Football club Hamilton Accies are planning to turn part of their stadium into a rehabilitation centre for drug, alcohol and gambling addicts.
The team, relegated from the Premership last month, have outlined plans to home up to 40 people recovering from substance abuse at its Lanarkshire stadium.
The £6million Recovery and Well-being Village will include a 20-bed rehab centre in the club’s north stand. A further 20 “support and transition” self-contained flats are earmarked for the ground around the stadium.
The village will also boast a gym, lecture room and therapy rooms.
Hamilton Accies Chief Executive Colin McGowan, a former alcoholic and prescription drugs addict who has been clean for 38 years, said: “We must stop the blame culture and finger-pointing that surrounds these horrendous death statistics.

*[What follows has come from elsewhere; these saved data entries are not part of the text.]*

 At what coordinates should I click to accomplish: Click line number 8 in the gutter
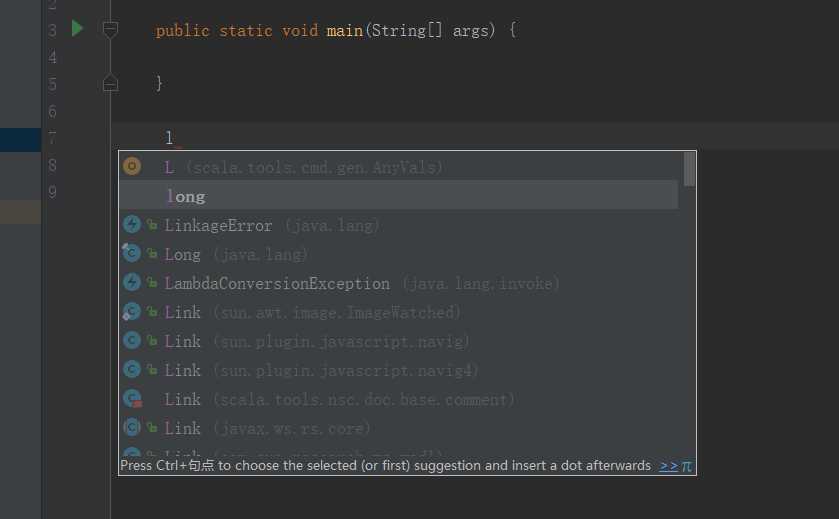(x=52, y=164)
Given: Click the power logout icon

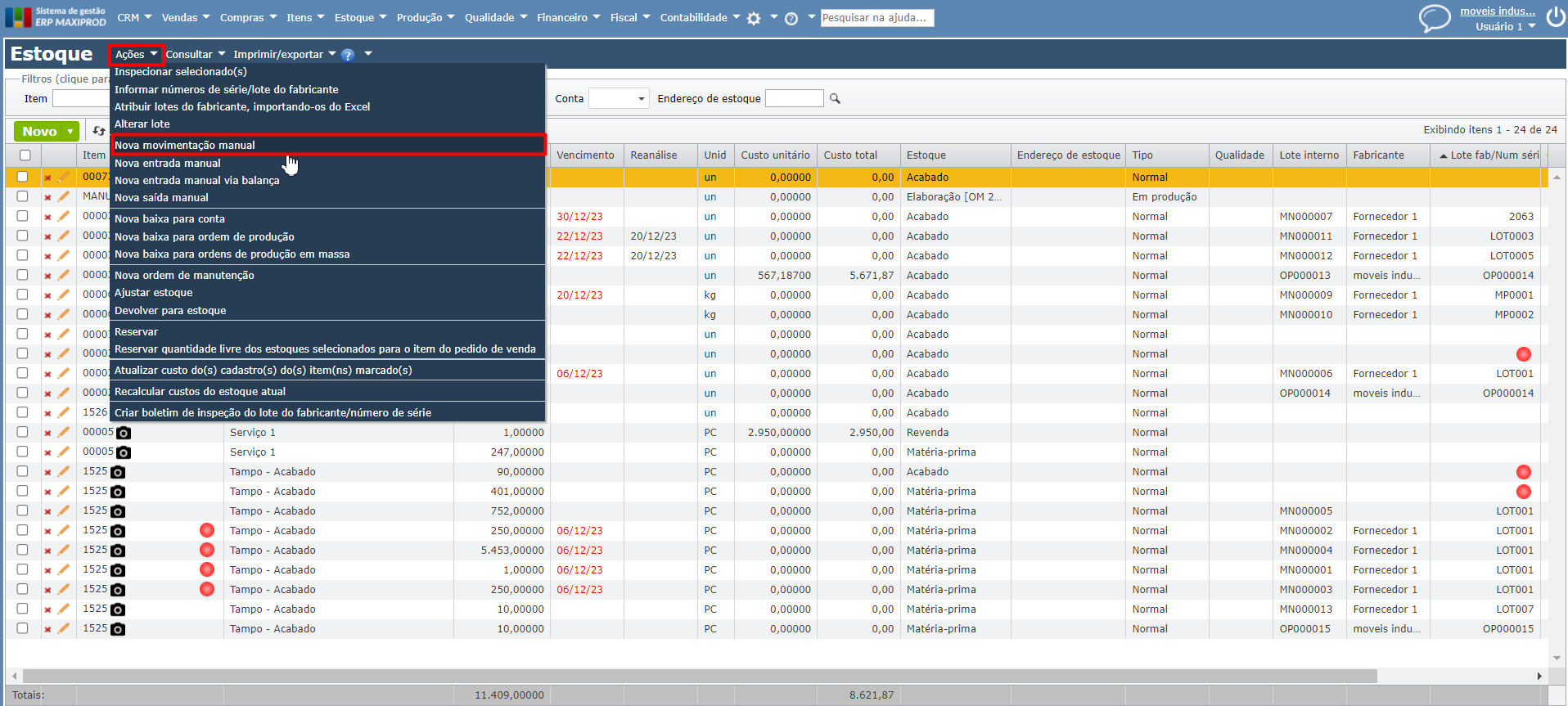Looking at the screenshot, I should pyautogui.click(x=1555, y=17).
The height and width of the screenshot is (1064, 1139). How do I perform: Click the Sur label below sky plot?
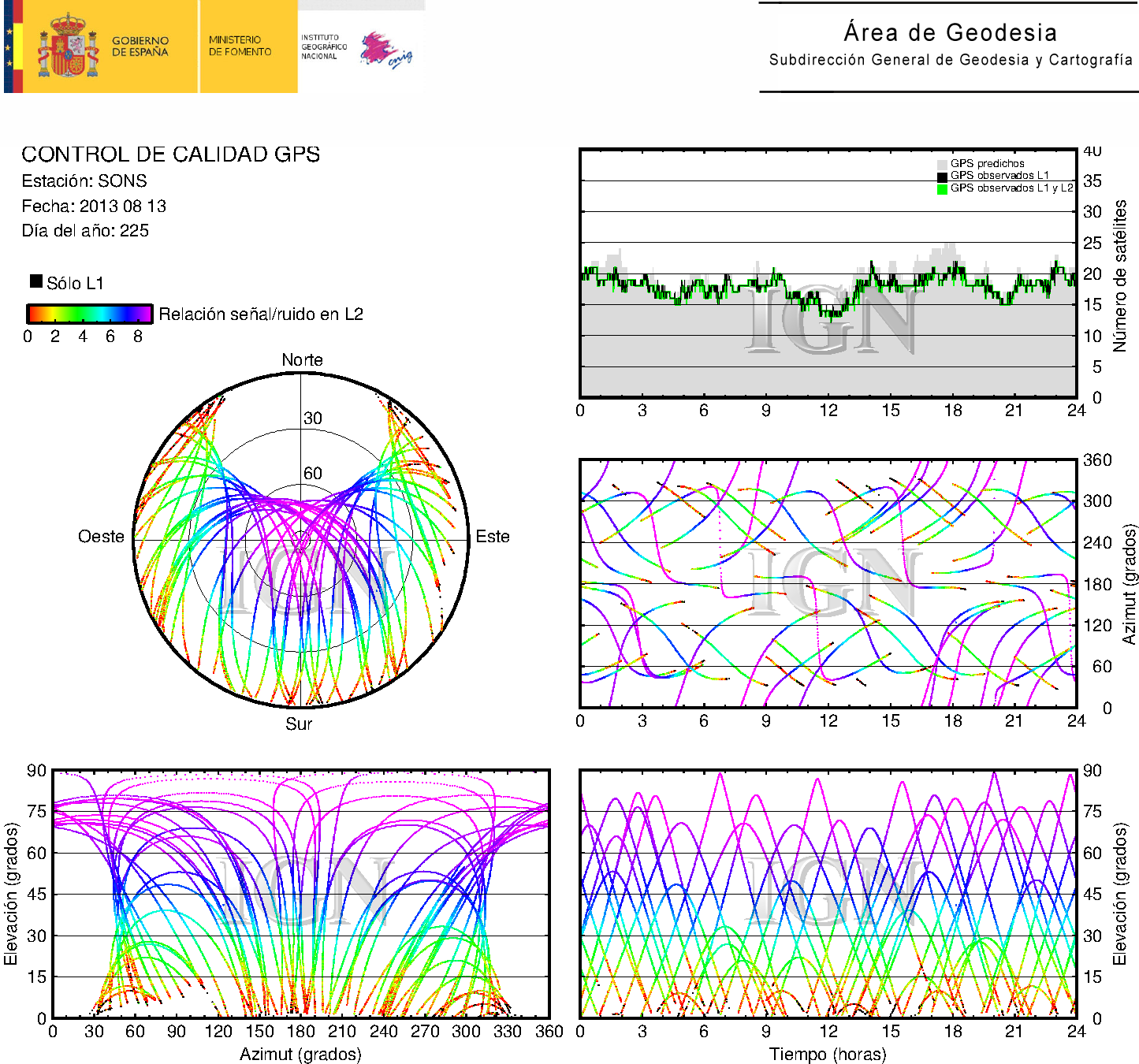click(x=299, y=724)
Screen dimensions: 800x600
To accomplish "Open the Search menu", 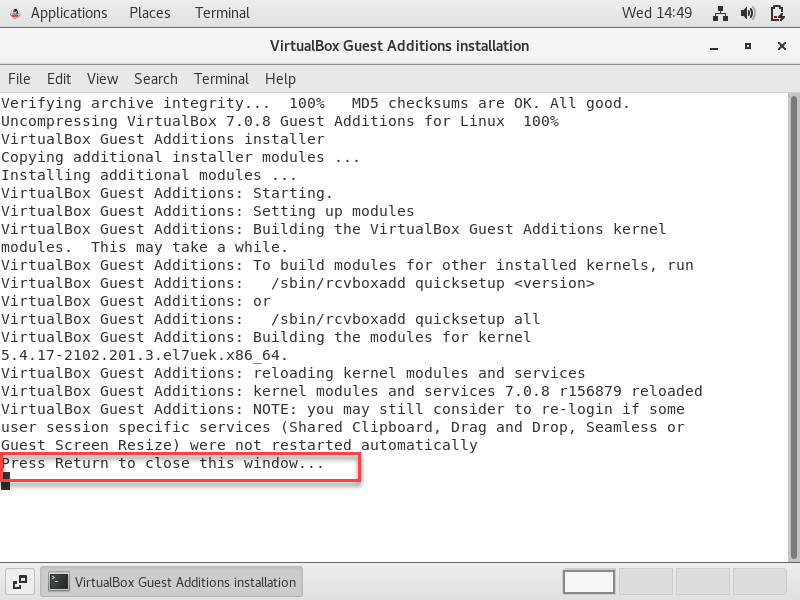I will click(x=156, y=79).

“It is a fact that amidst a worldwide pandemic, the killer disease of addiction is still mercilessly taking lives everyday in this country.
"The time has come for society as a whole to find the answer by working together to build public social private partnerships will be the way forward.
“I truly believe that Scottish football clubs, their directors, supporters and sponsors are strategically well-positioned to deliver recovery to their individual communities.
“Doing nothing or doing little is no longer an option.”
Scotland has one of the worst drug death tolls in the world – with 1264 lethal overdoses in 2019.
Campaigners said that a lack of access to rehab beds is driving the tsunami of deaths.
Colin said that people with other addictions would be helped at the facility too.
He said: “When you add in drug deaths, deaths from alcohol and suicide, Scotland has well over 3000 deaths a year.
“That’s eight people every day losing their lives needlessly. Problems like gambling addiction often go hand-in-hand with drug addiction and these are the people we hope to help as well.
“We are getting a lot of support and believe this is more than just a plan.”
The club, alongside partners the Scottish Recovery Consortium and leading homelessness organisation Blue Triangle, hope to utilise 23,600 square feet previously rented out as office space.
Companies involved in the athletes' village for 2014’s Commonwealth Games are understood to be working on the rehab centre blueprints.
Private firms are being sought to help cover the £6 million start-up cost with plans that the public sector will step in to pay for it when it is up and running.

Accies hope the project could be finished by as early as 2023.
Their detailed plans said: “Build costs would be limited to internal configuration and fit out only. And the build timeline would be shorter given the existing structure and utilities already being in place.”
Blue Triangle look after up to 400 people every day across nine councils and up to 80 per cent of its users have experienced addiction problems.
The charity’s Chief Executive Iain Macfarlane said: “Football clubs are the beating heart of our communities.
“Colin has described them as cathedrals for the people – and that is something I agree with.
“Tere is a vortex of homelessness, re-offending and drugs that sucks people in. This is the time for courageous leadership and change. We hope these plans will help tackle the problem. I believe it can only be done when the private, public and third sector come together.”
Talks with Scottish Government health offcials to discuss the rehab centre are being planned. The lack of suitable recovery beds in Scotland has increasingly become a political football.
Opposition politicians have called for a legal requirement for addicts to get access to rehab facilities amid concerns funding has evaporated in the last decade.
Scottish Labour’s Drug Policy spokesperson Claire Baker said: “The Scottish Government have failed to get a grip on drug deaths for too long and while we might have seen positive developments in recent weeks, the reality is Scotland’s approach to this issue must change.
“Nicola Sturgeon admitted she took her eye off the ball in dealing with the drug crisis, but thankfully Hamilton Academical haven’t.
“It shouldn’t be necessary for a football club to provide facilities like this, but Accies stepping in to help their community is something we should all praise.”
Scottish Conservative Shadow Health Secretary Annie Wells: “This is a very commendable move by Hamilton Accies and I will be watching closely to see how their plans for a rehab centre in their stadium progress. Too many of our communities, including in Hamilton, have been devastated by drugs deaths in recent years and that simply cannot continue in this Parliament.”
A spokesperson for the Scottish Government said: “We’re aware of this proposal and will be making contact with the football club to discuss it in more detail.
“We are working to ensure residential rehabilitation is available for everyone who wants it — and for whom it is considered to be clinically appropriate — at the time when they ask for it, in every part of the country.
"We are providing additional fundingof£250 million over five years to tackle this public health emergency. £100million will support further investment in and expansion of residential rehabilitation and aftercare so that we can support services.”